What the task asks.
Would you transcribe only the lines from the one holding "防災 (760, 87)" through the end of the material, exactly, without any pictures?

───── Given data ─────

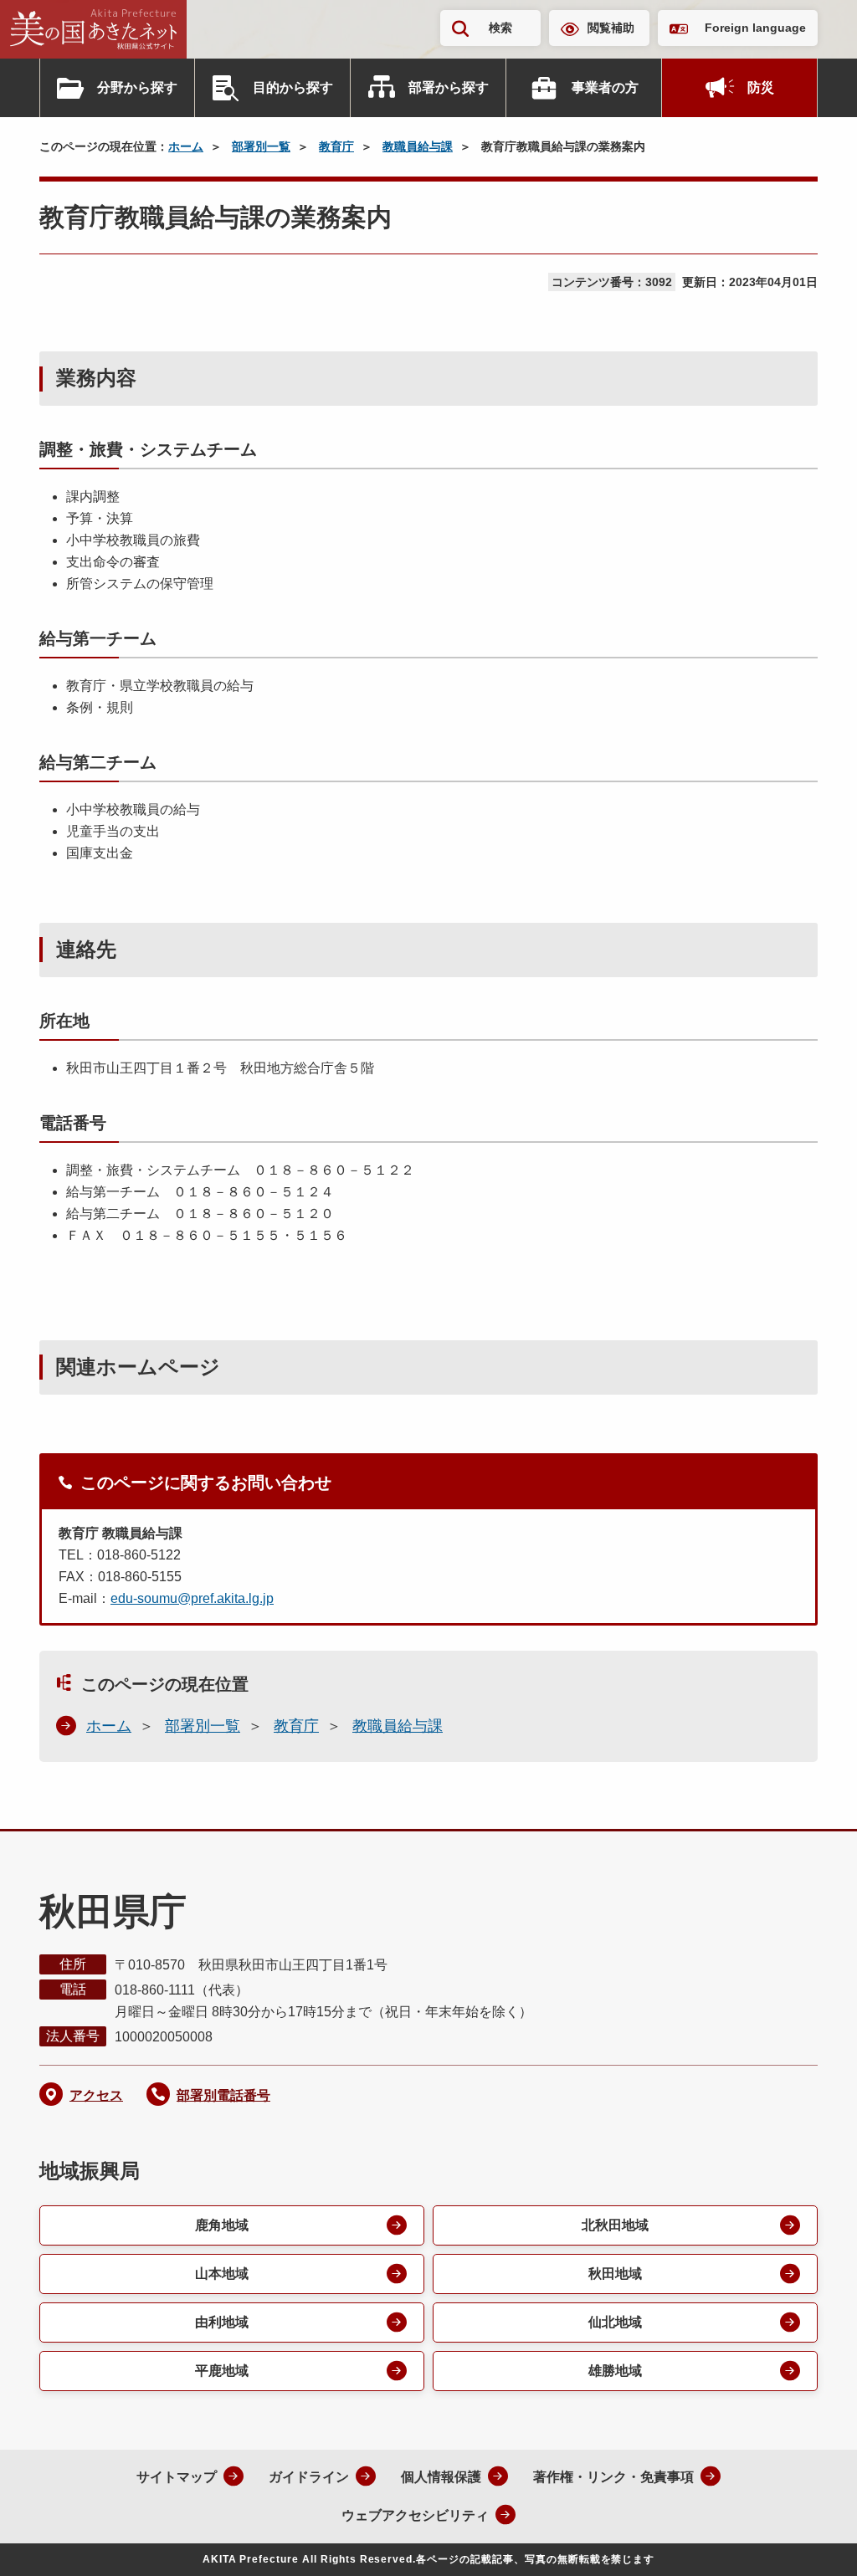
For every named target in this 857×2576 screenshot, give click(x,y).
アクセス (96, 2095)
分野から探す (137, 87)
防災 (760, 87)
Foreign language (755, 27)
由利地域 (222, 2322)
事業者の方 (605, 87)
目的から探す (293, 87)
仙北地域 (615, 2322)
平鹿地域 (222, 2370)
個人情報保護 (441, 2477)
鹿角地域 (222, 2225)
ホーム (185, 146)
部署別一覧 (261, 146)
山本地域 (222, 2273)
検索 (500, 27)
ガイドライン (309, 2477)
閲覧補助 (611, 27)
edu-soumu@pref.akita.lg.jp (192, 1598)
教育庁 (336, 146)
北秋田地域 (615, 2225)
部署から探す (448, 87)
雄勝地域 (615, 2370)
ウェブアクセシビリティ (415, 2515)
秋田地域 (615, 2273)
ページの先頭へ (811, 2541)
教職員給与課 (417, 146)
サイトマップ (176, 2477)
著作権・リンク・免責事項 (613, 2477)
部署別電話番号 (223, 2095)
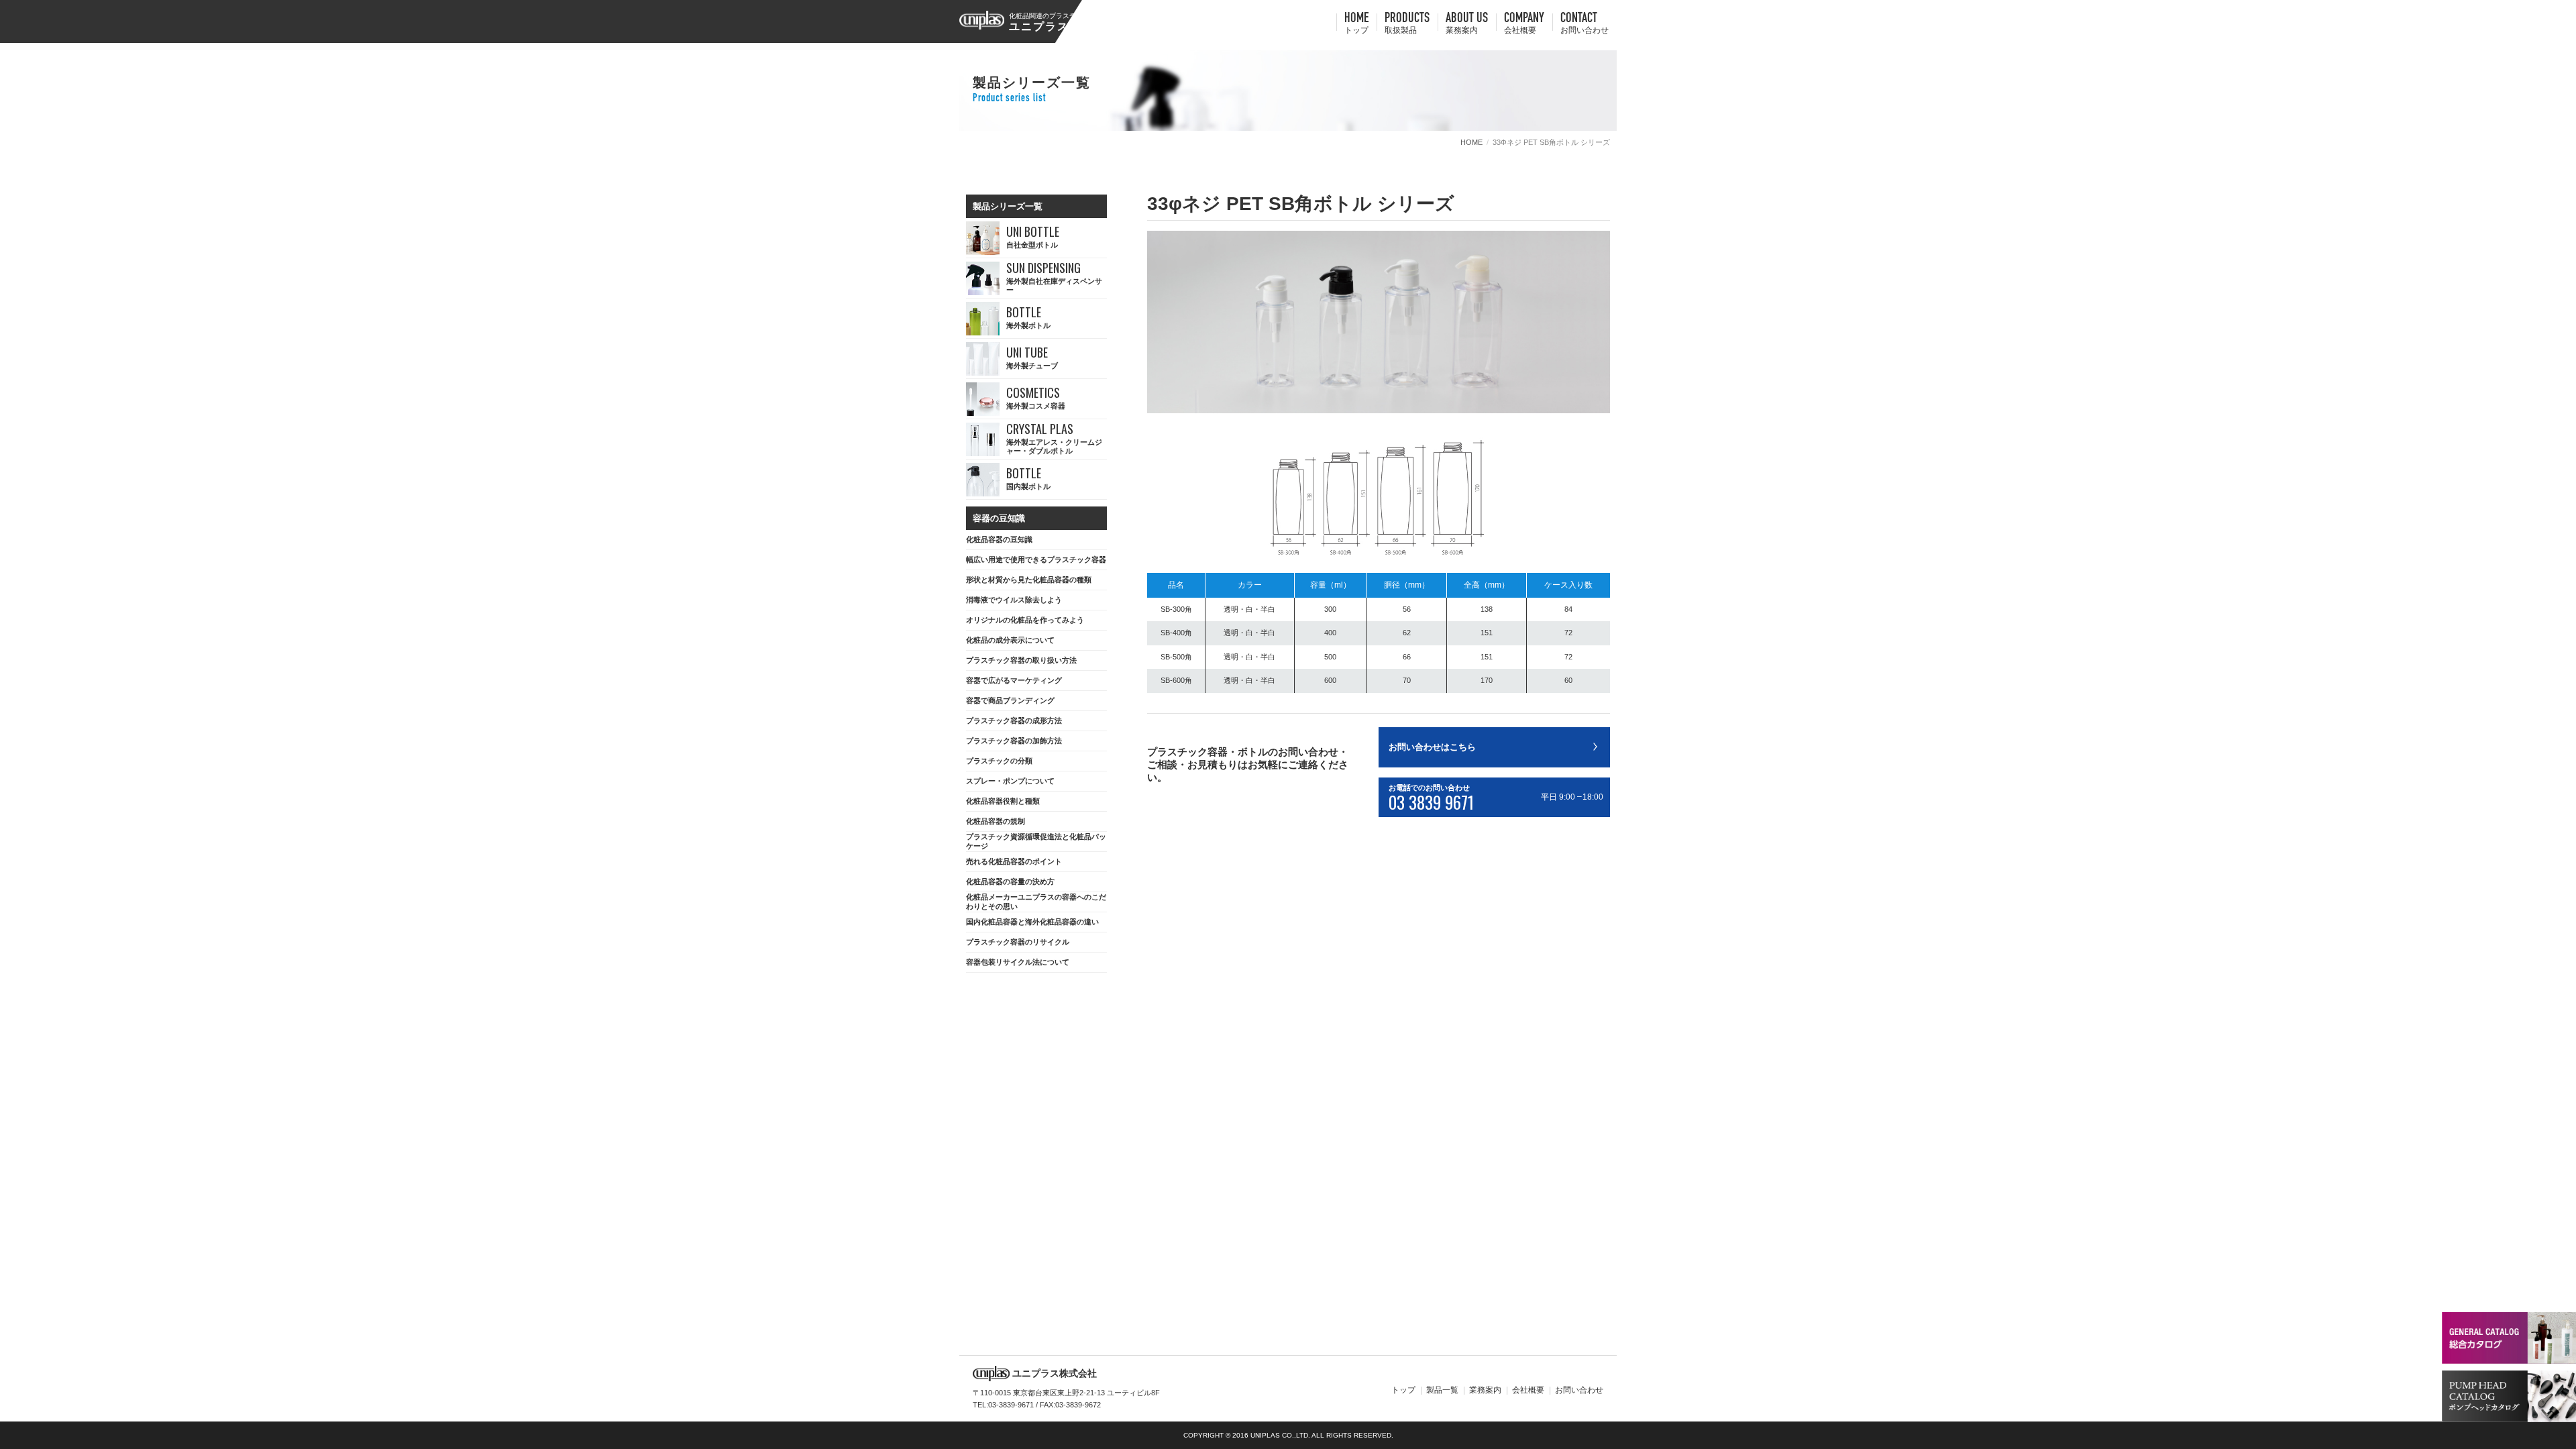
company (1524, 24)
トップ (1403, 1390)
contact (1584, 24)
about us (1467, 24)
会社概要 (1528, 1390)
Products (1407, 24)
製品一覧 (1442, 1390)
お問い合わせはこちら (1432, 747)
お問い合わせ (1579, 1390)
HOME (1356, 24)
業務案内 (1485, 1390)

─────

Result of the task.
防災 (760, 87)
Foreign language (755, 27)
由利地域 (222, 2322)
事業者の方 (605, 87)
目的から探す (293, 87)
仙北地域 (615, 2322)
平鹿地域 (222, 2370)
個人情報保護 (441, 2477)
鹿角地域 (222, 2225)
ホーム (185, 146)
部署別一覧 (261, 146)
山本地域 (222, 2273)
検索 (500, 27)
ガイドライン (309, 2477)
閲覧補助 (611, 27)
edu-soumu@pref.akita.lg.jp (192, 1598)
教育庁 (336, 146)
北秋田地域 (615, 2225)
部署から探す (448, 87)
雄勝地域 (615, 2370)
ウェブアクセシビリティ (415, 2515)
秋田地域 (615, 2273)
ページの先頭へ (811, 2541)
教職員給与課 (417, 146)
サイトマップ (176, 2477)
著作権・リンク・免責事項 (613, 2477)
部署別電話番号 (223, 2095)
company (1524, 24)
トップ (1403, 1390)
contact (1584, 24)
about us (1467, 24)
会社概要 (1528, 1390)
Products (1407, 24)
製品一覧 (1442, 1390)
お問い合わせはこちら (1432, 747)
お問い合わせ (1579, 1390)
HOME (1356, 24)
業務案内 (1485, 1390)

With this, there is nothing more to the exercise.